Incrementals expose weak structure fast

The moment a model updates over time, the system needs to be explicit about row identity, merge behavior, refresh scope, and stale-row handling. Those aren’t implementation details. They’re part of the model’s correctness.

That’s why unique keys matter. If the model can’t state what makes a row the same row over time, the incremental path is already on weak ground.

It’s also why stale-row handling matters. Once records can change after first arrival, you need a real plan for how old results get corrected instead of hoping the next run somehow makes them true.

And if the model depends on late events, changed children, status corrections, or other forms of drift, the refresh path has to detect those changes on purpose. That’s why explicit change detection matters.

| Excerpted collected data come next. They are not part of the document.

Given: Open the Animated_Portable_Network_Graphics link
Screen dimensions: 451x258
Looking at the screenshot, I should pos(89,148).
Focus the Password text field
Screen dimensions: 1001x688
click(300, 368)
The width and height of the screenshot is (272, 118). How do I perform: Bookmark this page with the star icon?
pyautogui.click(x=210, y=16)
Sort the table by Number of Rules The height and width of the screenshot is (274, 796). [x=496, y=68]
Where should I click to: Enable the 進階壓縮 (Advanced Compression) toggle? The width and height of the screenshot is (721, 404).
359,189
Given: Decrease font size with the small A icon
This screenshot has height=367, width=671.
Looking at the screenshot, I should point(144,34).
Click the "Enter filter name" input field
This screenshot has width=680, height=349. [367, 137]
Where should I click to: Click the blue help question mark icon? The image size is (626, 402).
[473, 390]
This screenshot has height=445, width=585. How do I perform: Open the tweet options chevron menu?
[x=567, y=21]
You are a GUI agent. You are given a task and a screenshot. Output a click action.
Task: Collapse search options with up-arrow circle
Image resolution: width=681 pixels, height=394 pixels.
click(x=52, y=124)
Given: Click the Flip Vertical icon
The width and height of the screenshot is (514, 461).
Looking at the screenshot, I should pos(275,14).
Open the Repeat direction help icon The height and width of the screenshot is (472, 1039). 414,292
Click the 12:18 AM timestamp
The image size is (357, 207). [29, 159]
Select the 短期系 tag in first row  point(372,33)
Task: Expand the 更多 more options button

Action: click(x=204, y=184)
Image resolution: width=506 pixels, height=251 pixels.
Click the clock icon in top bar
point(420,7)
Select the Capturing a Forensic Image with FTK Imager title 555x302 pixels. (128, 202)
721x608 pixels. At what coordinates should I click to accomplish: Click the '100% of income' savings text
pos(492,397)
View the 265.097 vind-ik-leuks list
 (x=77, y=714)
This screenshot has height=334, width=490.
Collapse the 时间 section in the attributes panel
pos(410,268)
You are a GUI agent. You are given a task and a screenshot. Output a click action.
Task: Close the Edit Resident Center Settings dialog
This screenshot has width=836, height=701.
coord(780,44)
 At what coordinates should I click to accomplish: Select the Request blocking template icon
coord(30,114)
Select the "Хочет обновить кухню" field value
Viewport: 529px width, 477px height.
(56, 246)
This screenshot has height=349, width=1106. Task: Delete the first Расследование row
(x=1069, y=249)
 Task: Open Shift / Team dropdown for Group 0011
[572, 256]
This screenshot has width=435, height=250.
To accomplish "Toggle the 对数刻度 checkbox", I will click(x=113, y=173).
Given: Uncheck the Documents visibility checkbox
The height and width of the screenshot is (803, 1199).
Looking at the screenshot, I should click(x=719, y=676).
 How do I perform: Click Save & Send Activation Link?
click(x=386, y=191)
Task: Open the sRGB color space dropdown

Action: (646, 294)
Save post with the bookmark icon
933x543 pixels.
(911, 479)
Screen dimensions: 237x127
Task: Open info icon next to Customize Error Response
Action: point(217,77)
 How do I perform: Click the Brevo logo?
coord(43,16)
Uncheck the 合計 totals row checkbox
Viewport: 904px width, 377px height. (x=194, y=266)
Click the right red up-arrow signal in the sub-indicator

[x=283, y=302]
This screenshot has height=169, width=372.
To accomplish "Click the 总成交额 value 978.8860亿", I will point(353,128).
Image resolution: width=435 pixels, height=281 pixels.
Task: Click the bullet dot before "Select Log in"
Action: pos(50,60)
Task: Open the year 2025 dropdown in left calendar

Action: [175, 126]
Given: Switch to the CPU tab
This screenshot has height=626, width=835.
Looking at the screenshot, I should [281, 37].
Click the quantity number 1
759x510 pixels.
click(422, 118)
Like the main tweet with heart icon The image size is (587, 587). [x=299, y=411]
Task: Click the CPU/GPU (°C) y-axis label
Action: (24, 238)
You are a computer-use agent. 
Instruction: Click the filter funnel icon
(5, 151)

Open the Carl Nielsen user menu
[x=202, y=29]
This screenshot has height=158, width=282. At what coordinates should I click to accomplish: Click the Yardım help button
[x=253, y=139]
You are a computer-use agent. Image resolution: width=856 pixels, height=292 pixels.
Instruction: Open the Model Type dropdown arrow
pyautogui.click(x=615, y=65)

Scripts don’t remove any of these problems. They just distribute them across more files, more flags, and more room for quiet mistakes.

Boundaries matter more than language preference

We don’t default to SQLX because SQL is morally superior to code. We default to SQLX when the work is best expressed as a named transformation with visible grain and a readable dependency graph.

Once the logic stops being straightforward transformation logic, we make a boundary decision. Does this belong in the model, in a helper, or in orchestration? That is the practical question behind layer boundaries.

The point isn’t to ban code. The point is to keep behavior in the layer where reviewers can still see what matters without following a trail of indirection.

That’s the same instinct behind config boundaries. Different system, same discipline. Values should live in one place. Behavior in another. Workflow glue shouldn’t quietly become the real program.

What we’re optimizing for

A good transformation repo lets somebody open a model, understand what it does, inspect what it depends on, and review a change without needing a guided tour from the person who built it. A bad one turns every change into a scavenger hunt through scripts, scheduler arguments, temporary tables, and tribal memory.

That’s why we prefer Dataform over script piles once the warehouse starts to matter. Not because scripts never work. They do. But they stop being cheap at exactly the point where the platform needs more predictability, not less.

The point

We keep transformations reviewable by giving them a declarative home, clear boundaries, and visible contracts.

If the work is a quick one-off, a script may be fine. If it’s turning into platform behavior, it deserves named models, explicit dependencies, and a structure other people can safely change.